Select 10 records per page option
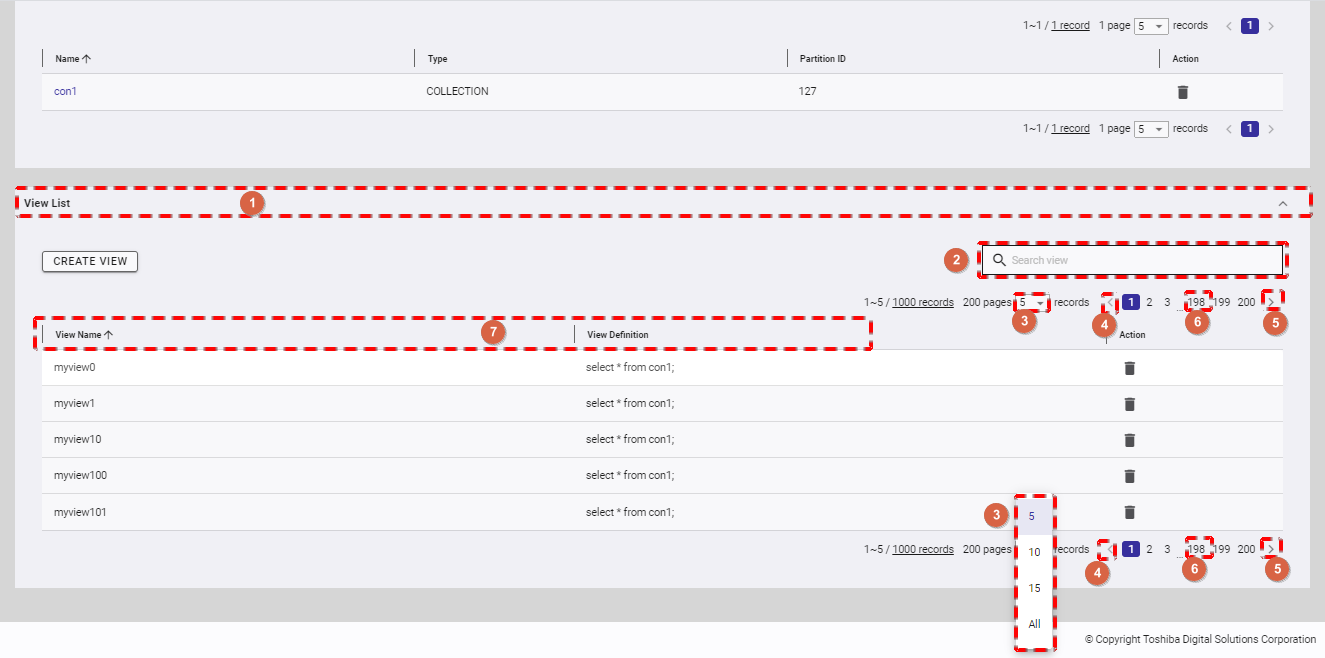The width and height of the screenshot is (1325, 658). (x=1034, y=552)
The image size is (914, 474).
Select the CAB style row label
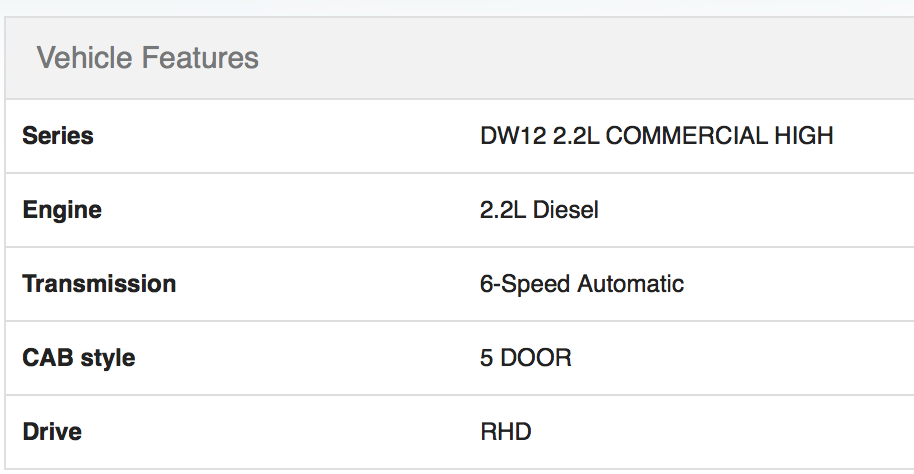click(79, 358)
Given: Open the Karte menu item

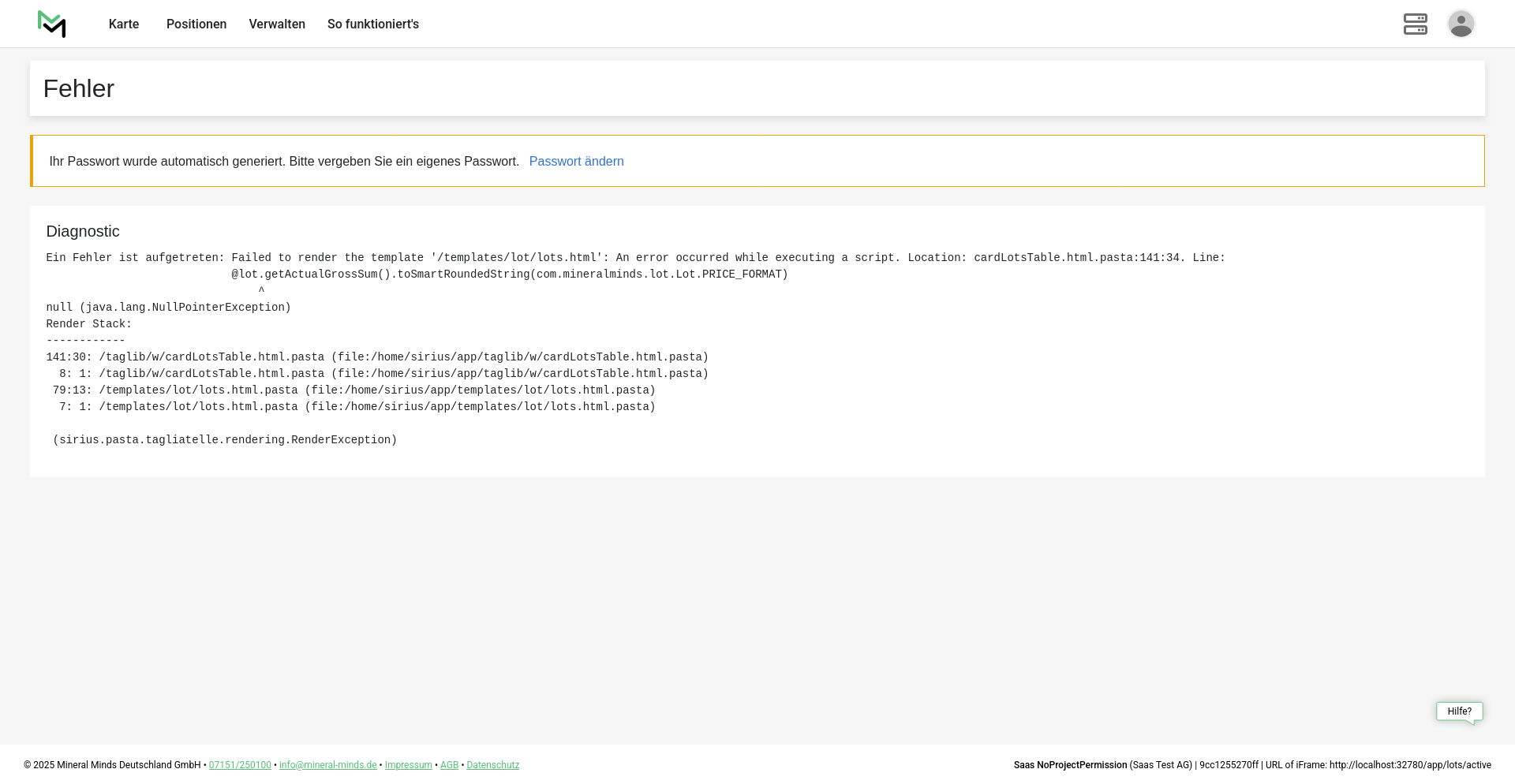Looking at the screenshot, I should (124, 24).
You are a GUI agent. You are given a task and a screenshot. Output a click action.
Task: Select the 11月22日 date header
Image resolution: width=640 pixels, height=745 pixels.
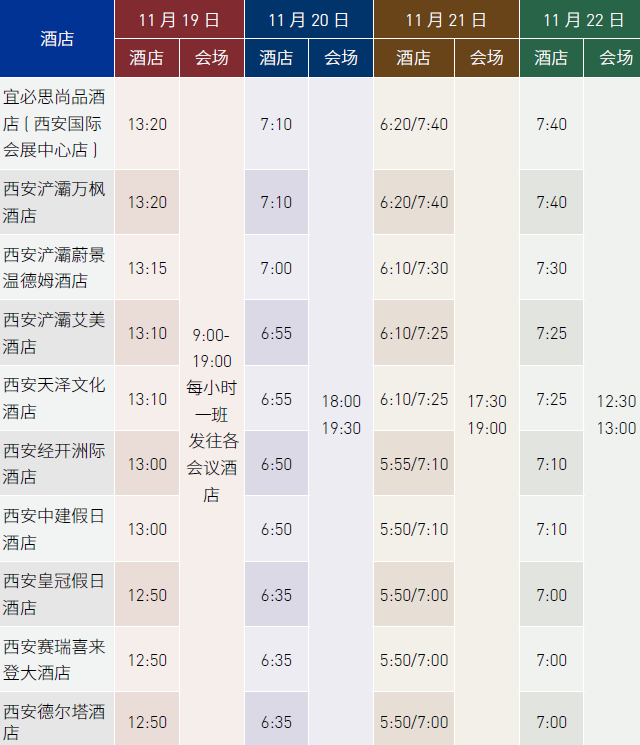[x=579, y=19]
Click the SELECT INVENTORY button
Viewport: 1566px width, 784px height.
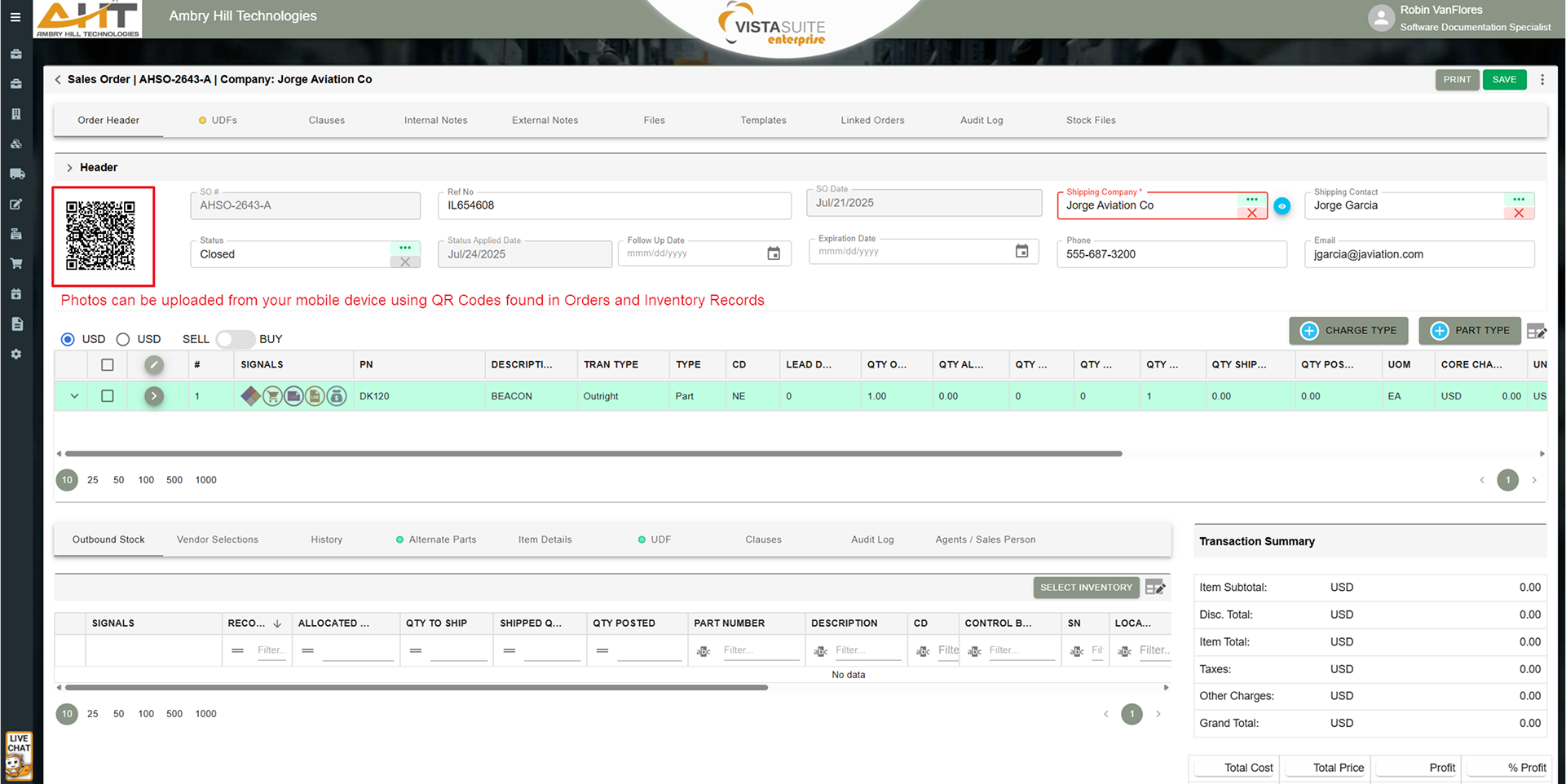[x=1085, y=588]
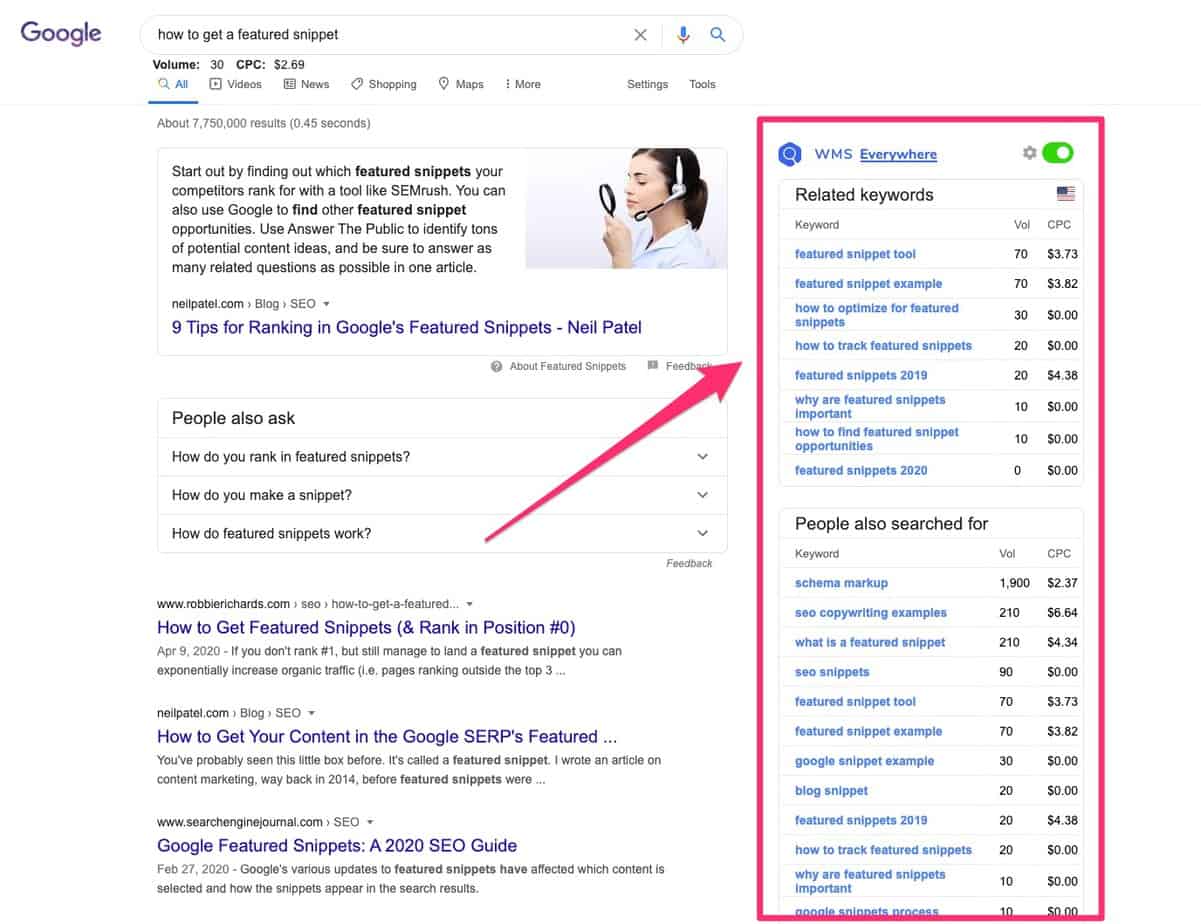This screenshot has width=1201, height=924.
Task: Click the More three-dots icon
Action: pyautogui.click(x=508, y=84)
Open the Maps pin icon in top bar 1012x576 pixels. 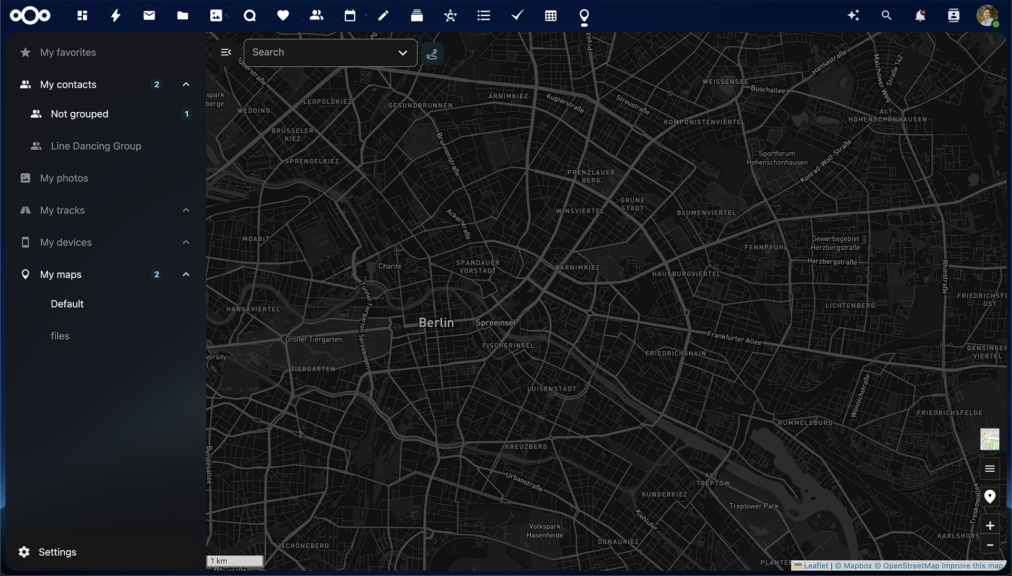584,15
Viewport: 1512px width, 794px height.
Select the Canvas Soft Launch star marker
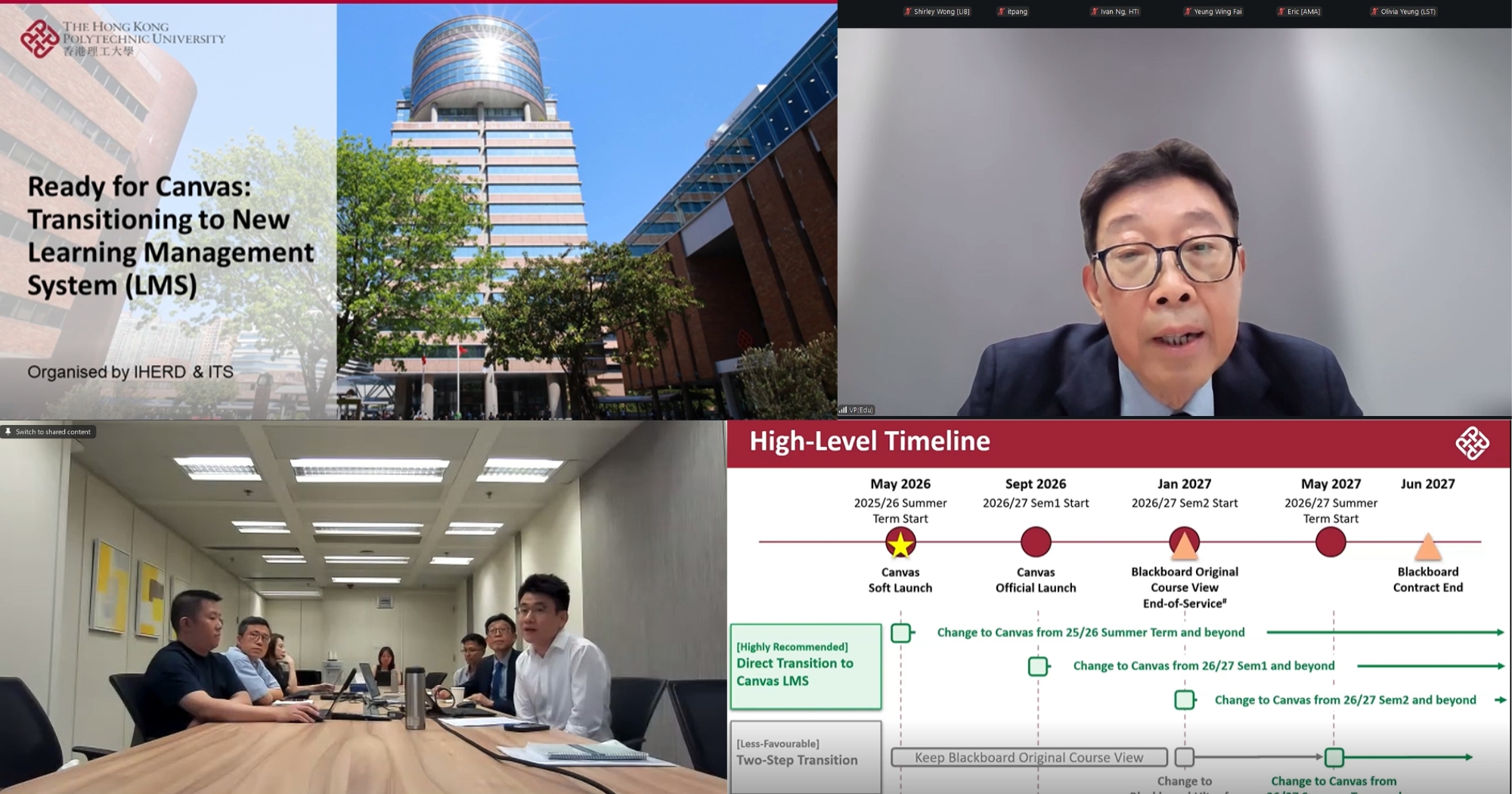coord(900,542)
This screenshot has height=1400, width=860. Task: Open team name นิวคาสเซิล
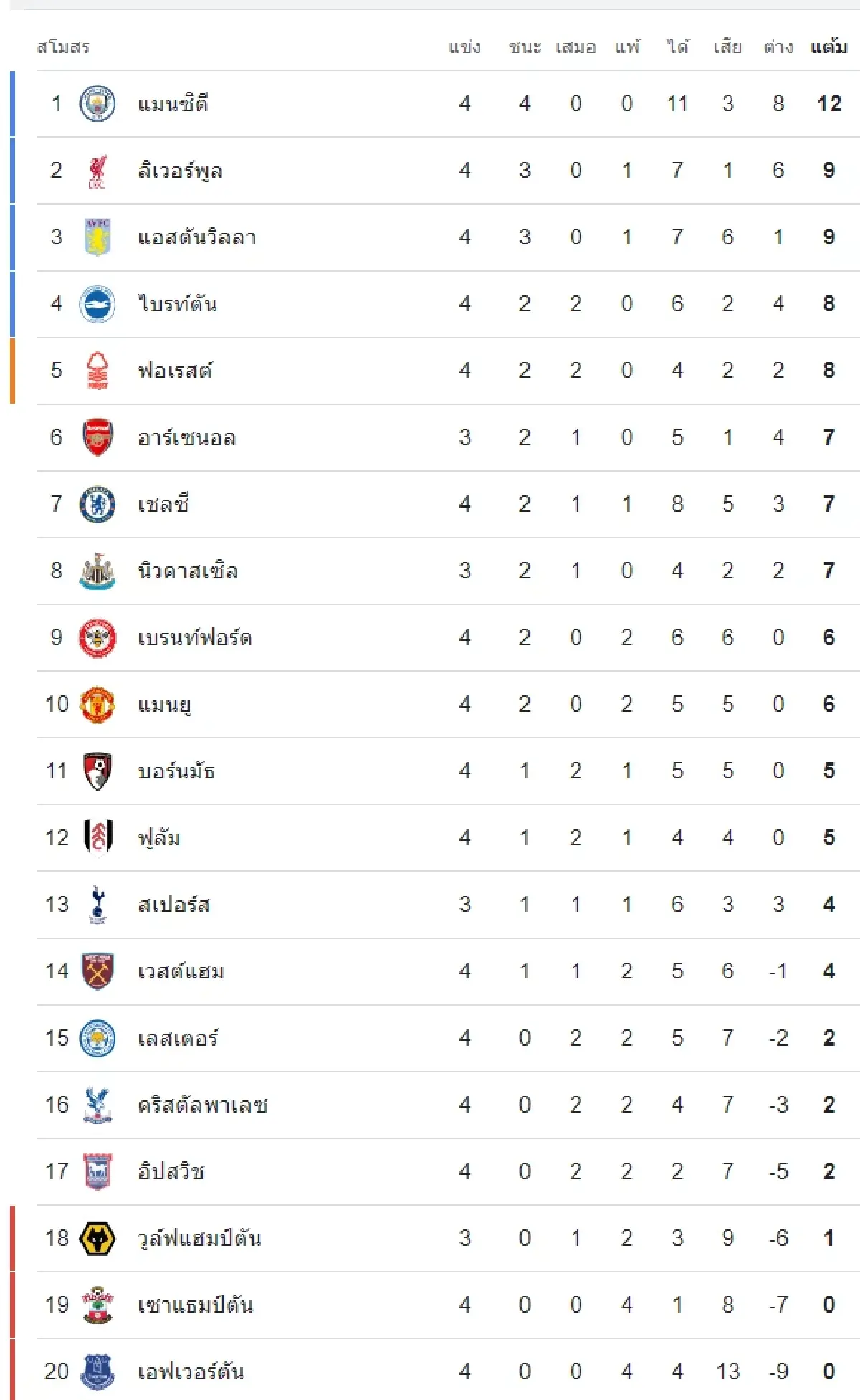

::::::::::

Reproduce only the lines between the line with "Select the Canvas Soft Launch star marker" and the final line of the records, both included, so that the copy matches them exactly and contains no pictures.

Select the Canvas Soft Launch star marker
coord(900,542)
This screenshot has height=1400, width=860. Task: Open team name นิวคาสเซิล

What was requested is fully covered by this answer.